Ficha de leitura de Os Maias
1. Acção (intriga)
1.1. Acções secundárias
Numa tentativa de se explicar os antecedentes familiares de Carlos, em analepse (recuo no tempo) iniciado logo depois das primeiras oito páginas (“esta existência nem sempre assim correra…”), são-nos dadas breves referências à existência tranquila de Caetano da Maia, sob padrões do absolutismo vigente, a juventude movimentada de Afonso guiado pelas ideias liberais, e é-nos narrada a história de Pedro da Maia (sua educação tradicional e seus amores trágicos com Maria Monforte). Esta síntese histórica de três gerações da família Maia é-nos dada em narrativa de ritmo acelerado, com predomínio do pretérito perfeito.
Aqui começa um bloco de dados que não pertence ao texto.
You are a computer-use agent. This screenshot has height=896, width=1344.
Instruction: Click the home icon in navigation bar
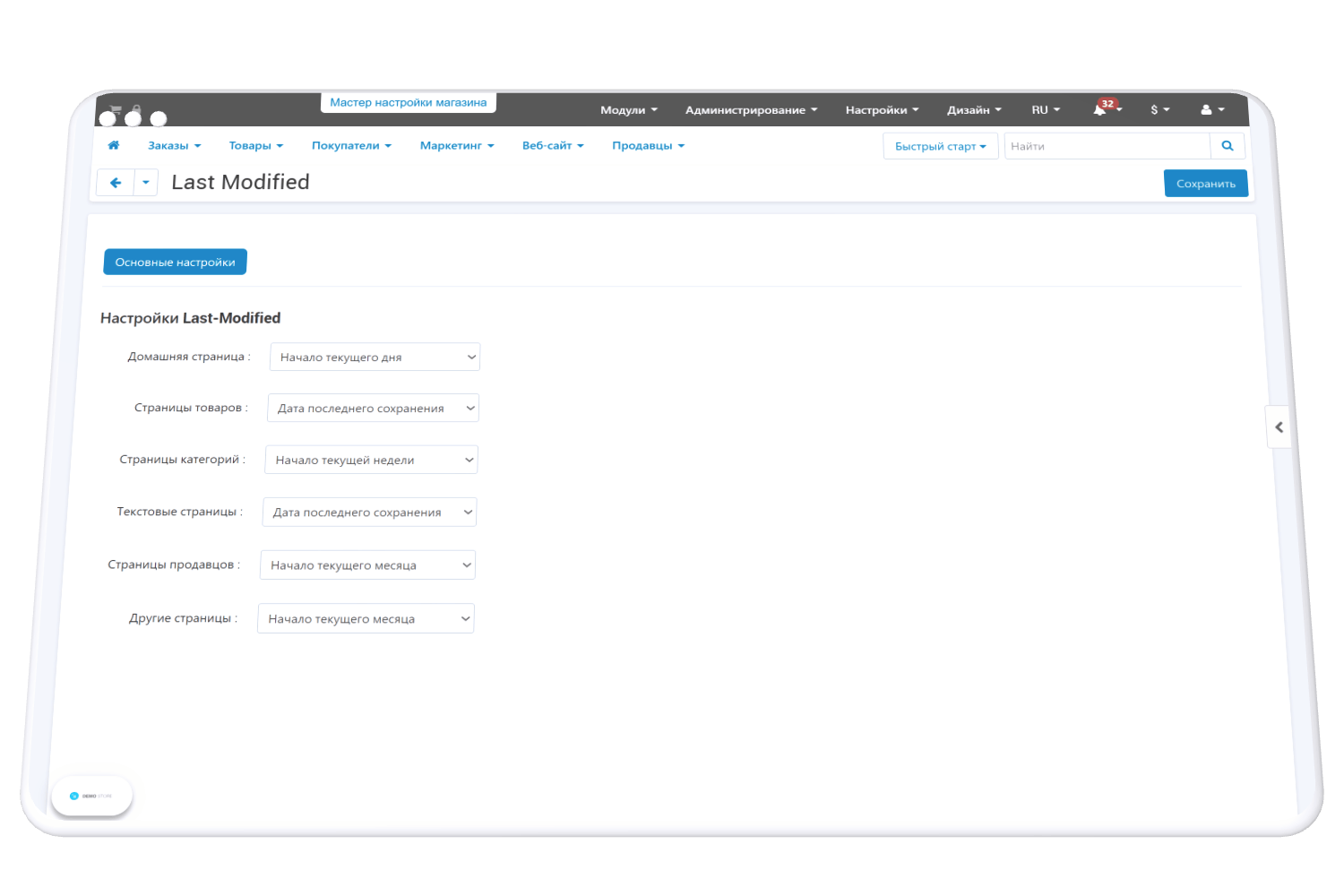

As funções cardinais ou núcleos desta intriga relativa a Pedro da Maia são (segundo Carlos Reis):
F1 - Pedro da Maia vê Maria Monforte (p. 22);
F2 - Pedro namora Maria Monforte (p. 26);
F3 - Pedro casa com Maria Monforte (p. 30);
F4 - Maria Monforte foge (p. 44);
F5 - Pedro suicida-se (p. 52).
Esta pequena intriga de que Pedro da Maia é protagonista, com insistência sobre a sua educação, sobre o temperamento doentio da mãe Maria Eduarda Runa e sobre as suas próprias tendências românticas, funciona como um precedente familiar explicativo (indícios) de muita coisa que se passará na vida de Carlos e de Maria Eduarda. Esta intriga secundária d’Os Maias está, pois, para a intriga central como a causa está para o efeito. Neste particular, este romance segue a técnica naturalista (positivista): dadas determinadas causas, seguem-se infalivelmente determinados efeitos (determinismo hereditário). Esta intriga secundária (de Pedro) existe, pois, em função da intriga central (de Carlos).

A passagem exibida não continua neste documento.